WHAT TO PRODUCE
Reproduce all of the material below word for word, leaving every line unchanged.

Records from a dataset
^^^^^^^^^^^^^^^^

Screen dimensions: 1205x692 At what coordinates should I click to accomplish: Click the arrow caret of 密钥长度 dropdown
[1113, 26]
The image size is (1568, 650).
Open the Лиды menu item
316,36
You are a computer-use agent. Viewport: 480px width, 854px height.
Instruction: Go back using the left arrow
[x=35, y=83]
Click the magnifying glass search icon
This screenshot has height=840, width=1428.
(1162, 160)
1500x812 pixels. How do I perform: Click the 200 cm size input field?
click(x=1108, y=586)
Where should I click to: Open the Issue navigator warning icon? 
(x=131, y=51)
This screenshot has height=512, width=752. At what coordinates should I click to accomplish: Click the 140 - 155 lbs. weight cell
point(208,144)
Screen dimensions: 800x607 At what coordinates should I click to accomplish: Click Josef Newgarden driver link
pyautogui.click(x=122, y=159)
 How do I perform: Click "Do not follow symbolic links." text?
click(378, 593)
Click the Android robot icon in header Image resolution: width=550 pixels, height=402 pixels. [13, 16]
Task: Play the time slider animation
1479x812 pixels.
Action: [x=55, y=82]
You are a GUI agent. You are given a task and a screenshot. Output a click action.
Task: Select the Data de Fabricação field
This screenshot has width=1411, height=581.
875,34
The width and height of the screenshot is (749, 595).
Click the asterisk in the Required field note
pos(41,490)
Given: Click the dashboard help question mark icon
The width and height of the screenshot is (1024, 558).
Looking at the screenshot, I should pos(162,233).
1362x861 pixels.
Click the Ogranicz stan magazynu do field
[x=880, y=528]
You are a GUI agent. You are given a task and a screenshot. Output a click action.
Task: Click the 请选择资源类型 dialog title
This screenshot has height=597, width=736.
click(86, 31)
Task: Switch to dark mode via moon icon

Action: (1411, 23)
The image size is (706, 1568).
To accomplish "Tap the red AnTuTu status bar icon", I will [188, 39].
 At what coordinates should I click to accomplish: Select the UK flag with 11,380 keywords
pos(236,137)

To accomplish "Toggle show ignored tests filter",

^^^^^^^^^^^^^^^^

RESPONSE TO THE EXERCISE
Screen dimensions: 1205x692 At what coordinates should I click to accomplish: Click the arrow caret of 密钥长度 dropdown
[1113, 26]
The image size is (1568, 650).
Open the Лиды menu item
316,36
You are a computer-use agent. Viewport: 480px width, 854px height.
Instruction: Go back using the left arrow
[x=35, y=83]
Click the magnifying glass search icon
This screenshot has height=840, width=1428.
(1162, 160)
1500x812 pixels. How do I perform: Click the 200 cm size input field?
click(x=1108, y=586)
Where should I click to: Open the Issue navigator warning icon? 
(x=131, y=51)
This screenshot has height=512, width=752. At what coordinates should I click to accomplish: Click the 140 - 155 lbs. weight cell
point(208,144)
Screen dimensions: 800x607 At what coordinates should I click to accomplish: Click Josef Newgarden driver link
pyautogui.click(x=122, y=159)
 How do I perform: Click "Do not follow symbolic links." text?
click(378, 593)
Click the Android robot icon in header Image resolution: width=550 pixels, height=402 pixels. [13, 16]
Task: Play the time slider animation
1479x812 pixels.
Action: [x=55, y=82]
You are a GUI agent. You are given a task and a screenshot. Output a click action.
Task: Select the Data de Fabricação field
This screenshot has width=1411, height=581.
875,34
The width and height of the screenshot is (749, 595).
Click the asterisk in the Required field note
pos(41,490)
Given: Click the dashboard help question mark icon
The width and height of the screenshot is (1024, 558).
Looking at the screenshot, I should pos(162,233).
1362x861 pixels.
Click the Ogranicz stan magazynu do field
[x=880, y=528]
You are a GUI agent. You are given a task and a screenshot. Output a click action.
Task: Click the 请选择资源类型 dialog title
This screenshot has height=597, width=736.
click(86, 31)
Task: Switch to dark mode via moon icon

Action: (1411, 23)
The image size is (706, 1568).
To accomplish "Tap the red AnTuTu status bar icon", I will [188, 39].
 At what coordinates should I click to accomplish: Select the UK flag with 11,380 keywords
pos(236,137)

To accomplish "Toggle show ignored tests filter",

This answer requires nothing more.